=== Section Start ===

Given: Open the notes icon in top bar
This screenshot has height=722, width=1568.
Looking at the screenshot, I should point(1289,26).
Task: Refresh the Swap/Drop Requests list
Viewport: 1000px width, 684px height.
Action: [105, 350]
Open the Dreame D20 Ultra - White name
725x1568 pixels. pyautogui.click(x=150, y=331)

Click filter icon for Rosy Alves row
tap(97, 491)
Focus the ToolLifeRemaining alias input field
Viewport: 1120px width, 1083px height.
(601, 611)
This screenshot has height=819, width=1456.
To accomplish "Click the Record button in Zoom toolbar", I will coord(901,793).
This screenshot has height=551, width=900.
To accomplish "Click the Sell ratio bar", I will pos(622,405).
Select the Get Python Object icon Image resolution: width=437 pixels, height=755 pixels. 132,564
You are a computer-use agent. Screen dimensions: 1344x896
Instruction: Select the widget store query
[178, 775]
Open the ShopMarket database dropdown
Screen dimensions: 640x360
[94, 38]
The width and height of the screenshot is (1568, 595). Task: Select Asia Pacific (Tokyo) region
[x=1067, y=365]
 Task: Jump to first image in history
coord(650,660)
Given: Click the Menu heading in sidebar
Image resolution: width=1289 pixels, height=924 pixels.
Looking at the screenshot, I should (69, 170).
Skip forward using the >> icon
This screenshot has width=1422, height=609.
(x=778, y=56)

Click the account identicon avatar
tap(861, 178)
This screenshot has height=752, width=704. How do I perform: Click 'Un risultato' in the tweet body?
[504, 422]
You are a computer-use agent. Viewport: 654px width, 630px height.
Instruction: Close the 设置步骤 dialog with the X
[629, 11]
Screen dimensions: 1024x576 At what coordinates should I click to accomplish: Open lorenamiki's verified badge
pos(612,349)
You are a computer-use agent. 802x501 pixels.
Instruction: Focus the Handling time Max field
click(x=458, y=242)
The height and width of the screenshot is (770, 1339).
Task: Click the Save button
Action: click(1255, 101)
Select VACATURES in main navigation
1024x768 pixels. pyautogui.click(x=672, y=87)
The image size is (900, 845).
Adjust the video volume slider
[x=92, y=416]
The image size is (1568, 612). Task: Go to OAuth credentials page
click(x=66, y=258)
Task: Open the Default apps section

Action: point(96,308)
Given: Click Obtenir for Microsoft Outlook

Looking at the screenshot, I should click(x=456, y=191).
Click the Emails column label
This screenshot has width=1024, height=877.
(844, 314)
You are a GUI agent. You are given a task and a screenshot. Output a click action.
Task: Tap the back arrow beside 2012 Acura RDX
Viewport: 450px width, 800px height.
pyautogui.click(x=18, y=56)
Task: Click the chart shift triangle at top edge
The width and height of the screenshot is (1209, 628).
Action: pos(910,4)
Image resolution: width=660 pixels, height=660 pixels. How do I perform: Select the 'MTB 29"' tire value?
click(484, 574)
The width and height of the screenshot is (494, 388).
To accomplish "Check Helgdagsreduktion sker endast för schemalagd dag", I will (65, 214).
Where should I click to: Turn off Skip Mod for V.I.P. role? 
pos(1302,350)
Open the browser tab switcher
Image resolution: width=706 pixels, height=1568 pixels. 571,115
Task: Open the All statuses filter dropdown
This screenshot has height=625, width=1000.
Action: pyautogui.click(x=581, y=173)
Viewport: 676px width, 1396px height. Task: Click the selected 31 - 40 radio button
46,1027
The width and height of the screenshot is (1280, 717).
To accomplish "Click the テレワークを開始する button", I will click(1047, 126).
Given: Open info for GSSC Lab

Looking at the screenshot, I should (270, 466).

=== Section End ===

* _YOUR TASK_
Where the string "will" turns up in a line of the data above, copy that whole line.

* _SOLUTION TO THE PROBLEM_
To accomplish "Click the Record button in Zoom toolbar", I will coord(901,793).
To accomplish "Click the Sell ratio bar", I will pos(622,405).
To accomplish "Check Helgdagsreduktion sker endast för schemalagd dag", I will (65, 214).
To accomplish "Click the テレワークを開始する button", I will click(1047, 126).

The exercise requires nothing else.